Can you return the items below, unchanged, starting with the very first line and going on through the line that contains "Login (526, 34)", with both of those lines included?
########
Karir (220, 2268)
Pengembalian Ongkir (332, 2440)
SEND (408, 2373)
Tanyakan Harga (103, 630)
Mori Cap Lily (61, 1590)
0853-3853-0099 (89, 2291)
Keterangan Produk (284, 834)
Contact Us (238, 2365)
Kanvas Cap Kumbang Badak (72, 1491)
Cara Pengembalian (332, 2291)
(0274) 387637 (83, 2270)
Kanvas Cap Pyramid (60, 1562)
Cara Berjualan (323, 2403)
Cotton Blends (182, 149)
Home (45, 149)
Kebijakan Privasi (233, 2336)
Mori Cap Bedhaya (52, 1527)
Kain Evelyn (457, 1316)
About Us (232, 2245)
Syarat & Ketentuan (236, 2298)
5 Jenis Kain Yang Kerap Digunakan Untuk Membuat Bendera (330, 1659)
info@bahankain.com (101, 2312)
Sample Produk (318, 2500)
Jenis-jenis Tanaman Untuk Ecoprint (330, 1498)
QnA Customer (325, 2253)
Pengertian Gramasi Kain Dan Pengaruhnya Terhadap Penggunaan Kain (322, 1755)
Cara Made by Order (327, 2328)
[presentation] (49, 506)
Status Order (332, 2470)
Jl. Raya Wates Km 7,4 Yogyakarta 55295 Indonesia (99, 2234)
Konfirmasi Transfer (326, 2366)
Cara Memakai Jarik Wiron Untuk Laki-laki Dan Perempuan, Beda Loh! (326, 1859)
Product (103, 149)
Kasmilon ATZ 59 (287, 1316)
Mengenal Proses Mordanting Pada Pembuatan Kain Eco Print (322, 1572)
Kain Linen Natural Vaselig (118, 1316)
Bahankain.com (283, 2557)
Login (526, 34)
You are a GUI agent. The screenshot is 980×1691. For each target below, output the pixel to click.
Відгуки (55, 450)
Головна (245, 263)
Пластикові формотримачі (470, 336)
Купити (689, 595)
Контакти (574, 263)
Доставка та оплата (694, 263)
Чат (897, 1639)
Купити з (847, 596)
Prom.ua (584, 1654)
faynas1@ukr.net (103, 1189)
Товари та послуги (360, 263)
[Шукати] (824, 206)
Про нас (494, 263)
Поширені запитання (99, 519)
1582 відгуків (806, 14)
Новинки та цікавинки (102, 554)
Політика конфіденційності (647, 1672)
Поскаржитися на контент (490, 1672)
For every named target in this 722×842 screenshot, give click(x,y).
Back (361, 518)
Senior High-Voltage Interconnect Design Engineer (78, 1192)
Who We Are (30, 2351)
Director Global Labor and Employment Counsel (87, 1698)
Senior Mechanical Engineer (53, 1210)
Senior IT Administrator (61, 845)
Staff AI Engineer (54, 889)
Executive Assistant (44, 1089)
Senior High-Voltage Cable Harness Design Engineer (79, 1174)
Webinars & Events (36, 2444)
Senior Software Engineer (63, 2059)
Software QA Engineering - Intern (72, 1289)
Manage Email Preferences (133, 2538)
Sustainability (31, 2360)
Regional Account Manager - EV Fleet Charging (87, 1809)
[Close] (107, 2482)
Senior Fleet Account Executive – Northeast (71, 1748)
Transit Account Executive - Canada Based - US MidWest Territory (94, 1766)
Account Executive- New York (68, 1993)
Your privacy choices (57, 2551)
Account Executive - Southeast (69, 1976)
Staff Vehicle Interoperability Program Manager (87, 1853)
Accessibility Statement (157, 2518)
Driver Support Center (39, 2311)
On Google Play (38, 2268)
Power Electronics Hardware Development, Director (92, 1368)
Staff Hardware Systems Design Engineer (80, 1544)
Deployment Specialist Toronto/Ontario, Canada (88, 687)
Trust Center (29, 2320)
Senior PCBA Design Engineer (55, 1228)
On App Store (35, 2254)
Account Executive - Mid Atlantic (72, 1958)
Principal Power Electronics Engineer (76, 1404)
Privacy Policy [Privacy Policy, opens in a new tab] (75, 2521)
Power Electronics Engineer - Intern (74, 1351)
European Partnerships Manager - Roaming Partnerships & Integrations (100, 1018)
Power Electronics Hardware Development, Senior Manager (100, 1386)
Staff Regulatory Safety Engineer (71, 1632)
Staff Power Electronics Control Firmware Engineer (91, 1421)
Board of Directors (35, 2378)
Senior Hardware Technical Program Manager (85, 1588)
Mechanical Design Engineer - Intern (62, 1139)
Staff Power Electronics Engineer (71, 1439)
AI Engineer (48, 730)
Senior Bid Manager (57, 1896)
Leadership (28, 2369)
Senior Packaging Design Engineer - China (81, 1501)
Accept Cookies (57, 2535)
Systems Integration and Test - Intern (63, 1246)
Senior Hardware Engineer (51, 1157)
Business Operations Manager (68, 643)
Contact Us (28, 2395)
########
• OUTPUT OF THE EXERCISE:
Karir (220, 2268)
Pengembalian Ongkir (332, 2440)
SEND (408, 2373)
Tanyakan Harga (103, 630)
Mori Cap Lily (61, 1590)
0853-3853-0099 (89, 2291)
Keterangan Produk (284, 834)
Contact Us (238, 2365)
Kanvas Cap Kumbang Badak (72, 1491)
Cara Pengembalian (332, 2291)
(0274) 387637 (83, 2270)
Kanvas Cap Pyramid (60, 1562)
Cara Berjualan (323, 2403)
Cotton Blends (182, 149)
Home (45, 149)
Kebijakan Privasi (233, 2336)
Mori Cap Bedhaya (52, 1527)
Kain Evelyn (457, 1316)
About Us (232, 2245)
Syarat & Ketentuan (236, 2298)
5 Jenis Kain Yang Kerap Digunakan Untuk Membuat Bendera (330, 1659)
info@bahankain.com (101, 2312)
Sample Produk (318, 2500)
Jenis-jenis Tanaman Untuk Ecoprint (330, 1498)
QnA Customer (325, 2253)
Pengertian Gramasi Kain Dan Pengaruhnya Terhadap Penggunaan Kain (322, 1755)
Cara Made by Order (327, 2328)
[presentation] (49, 506)
Status Order (332, 2470)
Jl. Raya Wates Km 7,4 Yogyakarta 55295 Indonesia (99, 2234)
Konfirmasi Transfer (326, 2366)
Cara Memakai Jarik Wiron Untuk Laki-laki Dan Perempuan, Beda Loh! (326, 1859)
Product (103, 149)
Kasmilon ATZ 59 (287, 1316)
Mengenal Proses Mordanting Pada Pembuatan Kain Eco Print (322, 1572)
Kain Linen Natural Vaselig (118, 1316)
Bahankain.com (283, 2557)
Login (526, 34)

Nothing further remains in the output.